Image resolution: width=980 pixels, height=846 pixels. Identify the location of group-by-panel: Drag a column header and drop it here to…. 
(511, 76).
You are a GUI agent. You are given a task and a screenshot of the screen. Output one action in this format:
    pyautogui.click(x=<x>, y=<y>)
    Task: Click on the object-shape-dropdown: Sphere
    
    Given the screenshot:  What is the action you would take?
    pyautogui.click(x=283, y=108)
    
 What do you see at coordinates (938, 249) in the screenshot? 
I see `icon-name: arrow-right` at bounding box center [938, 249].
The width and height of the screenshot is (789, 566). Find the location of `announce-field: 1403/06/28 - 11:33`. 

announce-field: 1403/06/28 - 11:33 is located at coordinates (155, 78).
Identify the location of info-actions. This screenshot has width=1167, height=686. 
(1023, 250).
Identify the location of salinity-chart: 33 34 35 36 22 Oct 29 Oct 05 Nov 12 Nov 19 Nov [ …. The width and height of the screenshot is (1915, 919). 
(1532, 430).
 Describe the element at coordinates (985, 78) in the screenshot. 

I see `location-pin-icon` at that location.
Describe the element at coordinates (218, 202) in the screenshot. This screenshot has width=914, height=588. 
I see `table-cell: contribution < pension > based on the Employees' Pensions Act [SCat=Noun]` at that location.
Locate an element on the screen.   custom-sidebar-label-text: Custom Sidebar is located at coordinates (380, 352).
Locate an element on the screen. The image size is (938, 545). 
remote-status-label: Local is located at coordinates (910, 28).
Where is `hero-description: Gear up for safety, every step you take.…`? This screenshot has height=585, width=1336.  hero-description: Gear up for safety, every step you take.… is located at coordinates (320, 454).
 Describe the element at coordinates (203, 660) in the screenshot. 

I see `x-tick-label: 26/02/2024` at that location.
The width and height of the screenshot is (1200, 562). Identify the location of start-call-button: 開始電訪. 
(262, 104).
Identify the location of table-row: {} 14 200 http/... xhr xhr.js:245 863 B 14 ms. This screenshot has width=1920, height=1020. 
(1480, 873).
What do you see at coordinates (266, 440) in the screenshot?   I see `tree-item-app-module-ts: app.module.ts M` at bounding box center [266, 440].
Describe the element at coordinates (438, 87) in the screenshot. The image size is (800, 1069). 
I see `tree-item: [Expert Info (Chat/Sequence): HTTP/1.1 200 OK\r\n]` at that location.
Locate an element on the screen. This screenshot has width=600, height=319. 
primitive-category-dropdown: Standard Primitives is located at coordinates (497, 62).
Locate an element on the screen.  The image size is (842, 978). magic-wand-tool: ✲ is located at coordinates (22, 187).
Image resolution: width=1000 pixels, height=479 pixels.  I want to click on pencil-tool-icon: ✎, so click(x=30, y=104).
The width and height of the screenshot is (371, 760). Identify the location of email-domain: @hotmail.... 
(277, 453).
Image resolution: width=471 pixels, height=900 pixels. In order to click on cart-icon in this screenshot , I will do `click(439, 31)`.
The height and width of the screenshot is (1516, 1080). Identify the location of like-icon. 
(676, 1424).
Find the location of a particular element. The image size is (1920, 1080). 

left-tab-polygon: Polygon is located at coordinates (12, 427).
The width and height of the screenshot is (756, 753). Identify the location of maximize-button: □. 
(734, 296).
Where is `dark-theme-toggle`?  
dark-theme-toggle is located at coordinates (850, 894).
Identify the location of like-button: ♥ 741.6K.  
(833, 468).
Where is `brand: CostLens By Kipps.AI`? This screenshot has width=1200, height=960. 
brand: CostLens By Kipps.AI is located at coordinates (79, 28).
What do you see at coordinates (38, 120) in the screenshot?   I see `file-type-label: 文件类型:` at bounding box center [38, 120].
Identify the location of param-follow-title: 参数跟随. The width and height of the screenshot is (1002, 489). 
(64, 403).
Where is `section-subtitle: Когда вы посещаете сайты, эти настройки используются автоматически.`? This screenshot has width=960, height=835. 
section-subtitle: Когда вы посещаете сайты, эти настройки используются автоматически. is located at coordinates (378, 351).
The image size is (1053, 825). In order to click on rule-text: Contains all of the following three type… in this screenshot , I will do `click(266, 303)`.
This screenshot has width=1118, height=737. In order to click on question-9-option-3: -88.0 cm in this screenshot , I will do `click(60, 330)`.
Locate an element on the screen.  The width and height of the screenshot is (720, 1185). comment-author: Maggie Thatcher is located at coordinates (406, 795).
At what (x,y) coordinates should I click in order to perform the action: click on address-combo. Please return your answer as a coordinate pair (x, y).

■ Work order
Pull out every line of the material that contains the string "field", matching case exactly.

■ Your response
The width and height of the screenshot is (789, 566). Find the location of `announce-field: 1403/06/28 - 11:33`. 
announce-field: 1403/06/28 - 11:33 is located at coordinates (155, 78).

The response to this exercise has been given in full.